Data science preparations, transformer architectures, and machine learning algorithms enable these models to understand language and use massive datasets to create text or images. Text-to-image models use an LLM along with stable diffusion, which creates images from text descriptions.
Prompt engineering use cases
The increased accessibility of generative AI allows companies to explore real-world problem solving through prompt engineering:
Healthcare
Prompt engineers play a crucial role in instructing AI systems to summarise medical data and develop treatment plans. Effective prompts enable AI models to process patient data accurately, leading to insightful and precise clinical recommendations.
Marketing
Prompt engineering helps speed content creation, cutting cost and time to production. It also aids in idea generation, personalisation, and drafting all types of deliverables.
Software programming
Co-pilots draw on the strength of prompt engineering to write code with greater speed by providing on-point suggestions for subsequent coding lines, streamlining the dynamics of software development.
Cyber security
Data scientists and field experts use AI to imitate cyber-attacks and make stronger defensive plans. Creating prompts for AI models can help identify weaknesses in software.
Software engineering
Prompt engineers can efficiently generate code snippets and simplify other complicated tasks with generative AI systems that are trained in multiple programming languages. With specific prompts, developers automate coding and error debugging, design API integrations to reduce manual tasks, and create API-based workflows to control data pipelines and better allocate resources.
Chatbots
Chatbot developers craft effective prompts to ensure AI systems understand user queries and provide meaningful, contextually relevant answers in real time.
What skills does a prompt engineer require?

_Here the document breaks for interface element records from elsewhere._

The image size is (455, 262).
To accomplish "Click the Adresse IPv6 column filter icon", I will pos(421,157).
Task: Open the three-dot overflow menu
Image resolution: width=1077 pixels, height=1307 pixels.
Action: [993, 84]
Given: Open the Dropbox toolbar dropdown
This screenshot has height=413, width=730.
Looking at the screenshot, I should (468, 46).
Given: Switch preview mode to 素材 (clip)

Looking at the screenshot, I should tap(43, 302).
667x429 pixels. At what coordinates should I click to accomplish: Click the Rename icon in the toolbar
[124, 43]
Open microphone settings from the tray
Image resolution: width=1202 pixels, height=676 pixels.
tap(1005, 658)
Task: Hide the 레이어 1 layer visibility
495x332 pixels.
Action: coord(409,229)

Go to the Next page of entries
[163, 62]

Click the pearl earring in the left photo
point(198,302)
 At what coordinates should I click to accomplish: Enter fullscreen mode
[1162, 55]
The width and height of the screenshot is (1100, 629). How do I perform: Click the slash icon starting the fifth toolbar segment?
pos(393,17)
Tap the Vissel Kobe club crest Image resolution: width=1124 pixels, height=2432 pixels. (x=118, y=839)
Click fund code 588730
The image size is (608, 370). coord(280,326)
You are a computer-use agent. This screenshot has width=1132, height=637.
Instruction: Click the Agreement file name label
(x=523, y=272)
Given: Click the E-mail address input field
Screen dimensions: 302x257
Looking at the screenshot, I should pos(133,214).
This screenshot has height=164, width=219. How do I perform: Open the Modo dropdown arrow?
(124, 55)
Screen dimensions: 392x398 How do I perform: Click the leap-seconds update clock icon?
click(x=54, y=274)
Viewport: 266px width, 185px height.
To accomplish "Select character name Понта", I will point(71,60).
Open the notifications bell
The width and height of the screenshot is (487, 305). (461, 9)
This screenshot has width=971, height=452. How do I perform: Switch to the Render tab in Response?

Prompt engineers are currently in demand at large technology companies to:
- Create new content
- Address intricate enquiries
- Ensure prompts capture relevant information
- Adjust prompts for enhanced accuracy
- Enhance machine translation and natural language processing tasks
- Evaluate the quality of generated output and refine prompts accordingly
The skills prompt engineers need to be successful include:
- Understanding of how LLMs operate
- Strong communication to effectively explain technical concepts
- Proficiency in programming, especially Python
- Solid understanding of data structures and algorithms
A core competency is command of the English language, the primary language for training generative AI models. Prompt engineers delve deep into vocabulary, nuances, phrasing, context, and linguistics to design prompts that accurately guide AI responses. Whether instructing the model to generate code, comprehend art history for image creation, or adapt to various narrative styles for language tasks, prompt engineers tailor their prompts meticulously to achieve desired outcomes.
FAQs
What are neural networks?
Neural networks are computational models with nodes clustered together like the neurones in a biological brain. They enable fast, parallel signal processing that improves pattern recognition and deep learning.
What is primary content?
Primary content forms the basis for any interactions, communications, or actions that the generative AI model undertakes or proposes. Prompt engineers provide this raw data, and the model collects, analyses, and processes it for various applications.